D'un artiste l'autre, le guitariste virtuose Marc Ducret se donnait en trio lors de Banlieues bleues et ce concert tout en syncopes et ruptures de rythme (toujours mieux ralentir avant de revenir à la frénésie hendrixienne) fut mémorable et rageur. C'est tout le charme des musiciens autodidactes que de pouvoir exprimer, dans cette musique si ouverte que le jazz, leur style dans un échange singulier qui renvoie cette musique toujours menacée de s'ossifier autour de canons - de standards - à une contemporanéité possible (et, comme Zappa, tout ici est écrit). Toute cette alchimie n'est rendue possible que dans le moment singulier du concert, sur ce fil de rasoir où l'énergie des musiciens se charge, comme en thermodynamique, de celle du public. Quel plus beau terme que celui de spectacle vivant quand il l'est à ce point d'incandescence ? Reste que Ducret, jadis guitariste du premier orchestre national de jazz - celui de François Jeanneau que je vis en concert il y a une vingtaine d'années avec en guests stars Randy Brecker (trompette) et Peter Erskine (batterie) - n'a plus depuis trois ans de producteur et vit en artisant de son art. On pourrait ainsi longuement parler, à partir de ce seul cas, des apories de nos politiques culturelles sans oublier les stratégies des marchands de disques.
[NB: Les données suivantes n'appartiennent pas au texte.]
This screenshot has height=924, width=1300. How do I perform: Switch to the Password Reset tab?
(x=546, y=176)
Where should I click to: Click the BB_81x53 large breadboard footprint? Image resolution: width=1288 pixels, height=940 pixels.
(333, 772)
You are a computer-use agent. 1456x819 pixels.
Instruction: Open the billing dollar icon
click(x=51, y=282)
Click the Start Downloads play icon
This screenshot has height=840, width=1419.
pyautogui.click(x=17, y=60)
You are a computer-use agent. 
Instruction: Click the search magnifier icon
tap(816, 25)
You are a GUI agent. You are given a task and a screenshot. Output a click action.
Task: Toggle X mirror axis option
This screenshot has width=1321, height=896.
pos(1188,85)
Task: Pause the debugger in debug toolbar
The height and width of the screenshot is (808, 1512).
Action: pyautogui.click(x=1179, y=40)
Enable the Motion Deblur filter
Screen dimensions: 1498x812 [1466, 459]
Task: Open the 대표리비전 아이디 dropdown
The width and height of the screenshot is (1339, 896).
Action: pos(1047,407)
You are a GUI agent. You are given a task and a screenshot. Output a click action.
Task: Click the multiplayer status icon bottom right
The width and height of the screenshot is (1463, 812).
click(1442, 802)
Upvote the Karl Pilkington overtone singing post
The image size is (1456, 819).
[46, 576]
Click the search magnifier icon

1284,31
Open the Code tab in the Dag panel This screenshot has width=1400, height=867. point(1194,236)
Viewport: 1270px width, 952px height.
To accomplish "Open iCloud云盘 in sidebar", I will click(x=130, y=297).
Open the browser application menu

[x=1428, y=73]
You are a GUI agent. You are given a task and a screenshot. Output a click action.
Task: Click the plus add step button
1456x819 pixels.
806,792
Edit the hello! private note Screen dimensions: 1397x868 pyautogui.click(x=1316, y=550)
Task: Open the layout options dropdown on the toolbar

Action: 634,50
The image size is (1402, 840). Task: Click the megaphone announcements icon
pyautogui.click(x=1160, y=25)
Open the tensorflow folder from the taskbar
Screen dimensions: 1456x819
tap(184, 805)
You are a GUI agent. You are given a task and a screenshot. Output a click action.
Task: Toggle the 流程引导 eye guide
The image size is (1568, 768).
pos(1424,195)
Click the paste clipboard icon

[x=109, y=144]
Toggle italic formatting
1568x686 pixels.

Pour finir, je n'aurai pas de mot assez dur pour l'article du tout petit sociologue Philippe Corcuff - ci-devant membre de la LCR au sein d'une hypothétique tendance sociale-démocrate - à l'occasion de la disparition de Jean Baudrillard, dans le Monde du 19 décembre. Il est titré "Jean Baudrillard n'a pas eu lieu" et enfile méthodiquement toutes les perles de la bêtise. Baudrillard aura autant contesté qu'il aura été contesté mais lui avait le privilège du respect et de l'intelligence. Il y a là quelque chose de proprement inconvenant qui interroge sur les intentions fort régressives des déscendents auto-proclamés de Bourdieu. Il faudra donc que je revienne sur le corpus conceptuel de Baudrillard - sur lequel il a pu asseoir une écriture qui se voulait effectivement fulgurante sans être intuitive - pour montrer combien il aura été en précession de toutes les évolutions majeures de notre système désormais global. Je livrerai ce soir simplement ceci : les pionniers dont je parlais la semaine dernière affrontent le danger et le risque de défier les tendances macroscopiques du système tandis que la sociologie post bourdieusienne ronronne dans une analyse, certes pertinente et fondée, confinée à des champs microscopiques. C'est, par homologie, un peu la même histoire que la physique de Newton face à la relativité : à vitesse lente, elle est toujours valide. Mais, à la vitesse de la lumière, qui est aussi celle des réseaux du virtuel tant annoncée puis explorée par Baudrillard, ses principes explosent ou implosent, au choix, et ne deviennent plus qu'un cas particulier d'une théorie générale. Reste que tout cet arsenal théorique de champ, d'habitus, de capital sous toutes leurs espèces ne nous parle plus aujourd'hui qu'à la manière de ces étoiles mortes dont nous recevons encore les flux de photons.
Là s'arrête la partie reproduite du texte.